Сочувствовал ли Николай Александрович Бенуа большевизму? Изучая его жизненный путь, автор пришла к выводу, что он оставался одинаково равнодушен ко всем политическим течениям и партиям, с которыми сводила его судьба. Ни в коммунистическую партию в России, ни в фашистскую партию в Италии он не вступал. Его аполитичность проявляется во всех эпизодах его биографии. Единственной его «политикой» оставался театр и только театр.
Глава 6
Отъезд
В 1923 г. Александр Николаевич Бенуа с супругой получают, хотя и с превеликими хлопотами, разрешение на выезд заграницу. Он намерен заработать в Европе немного денег, принимая предложения к сотрудничеству от Сергея Дягилева и Иды Рубинштейн. По окончании выездной визы, шесть месяцев спустя, супруги возвращаются в Россию, испуганные царящим в Германии хаосом и разочарованные общей политической ситуацией в Европе. Бенуа-отцу слегка за пятьдесят, но по возвращении в Петроград он впадает в глубокое уныние из-за ощущения того, что жизнь прошла. Он чувствует себя в диссонансе со временем, с эпохой.

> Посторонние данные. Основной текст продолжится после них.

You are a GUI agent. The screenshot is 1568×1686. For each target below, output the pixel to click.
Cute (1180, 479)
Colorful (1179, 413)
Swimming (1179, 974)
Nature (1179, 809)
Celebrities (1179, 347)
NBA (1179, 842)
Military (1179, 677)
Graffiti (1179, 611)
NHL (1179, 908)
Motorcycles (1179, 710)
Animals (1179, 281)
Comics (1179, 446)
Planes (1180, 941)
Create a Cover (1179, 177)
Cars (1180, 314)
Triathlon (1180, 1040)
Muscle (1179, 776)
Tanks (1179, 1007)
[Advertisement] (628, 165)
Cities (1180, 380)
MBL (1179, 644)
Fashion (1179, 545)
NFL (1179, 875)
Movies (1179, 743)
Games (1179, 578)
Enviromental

Через некоторое время на семейном совете Бенуа принимают решение отправить в Европу молодого и полного сил Николая: «Нам слишком хотелось, чтобы Кока поскорее выбрался подышать воздухом Европы»[117]. Он должен был не только насытиться свободным воздухом Европы, но и, возможно, найти приличный ангажемент в европейских театрах. Впрочем, и родители собирались воссоединиться поскорее с сыном — по их подсчетам не позднее, чем через четыре месяца. Сама Надежда Добычина[118] хлопочет об этом, а ее влияние многого стоит (именно в ее Художественном бюро в 1915–1917 гг. проходили выставки «мирискусников»). Еще во время последней европейской одиссеи, 10 января 1924 г. из Монте-Карло А. Бенуа сообщает ей о своем нежелании покидать почти родную Францию: «Когда это освещено солнцем, когда тени от туч плывут по этим гигантским камням, то хочется плакать от восторга. И тогда становится грустно, что через десять дней придется покинуть эту красоту… Да, в сущности, мы должны были уже уехать третьего дня, но Дягилев заставляет меня режиссировать еще одну оперу (последнюю из данных им новинок) —
Уехавший из Петрограда, переименованного к тому моменту в Ленинград, Бенуа-сын получает приглашение на стажировку в парижскую Опера, куда и прибывает в конце мая 1924 года. Странная ирония судьбы: прадед, Николя, бежал из постреволюционной Франции в Петербург, а через 130 лет его правнук, Николай, проделал путь в обратном направлении, выезжая из постреволюционной России в Париж.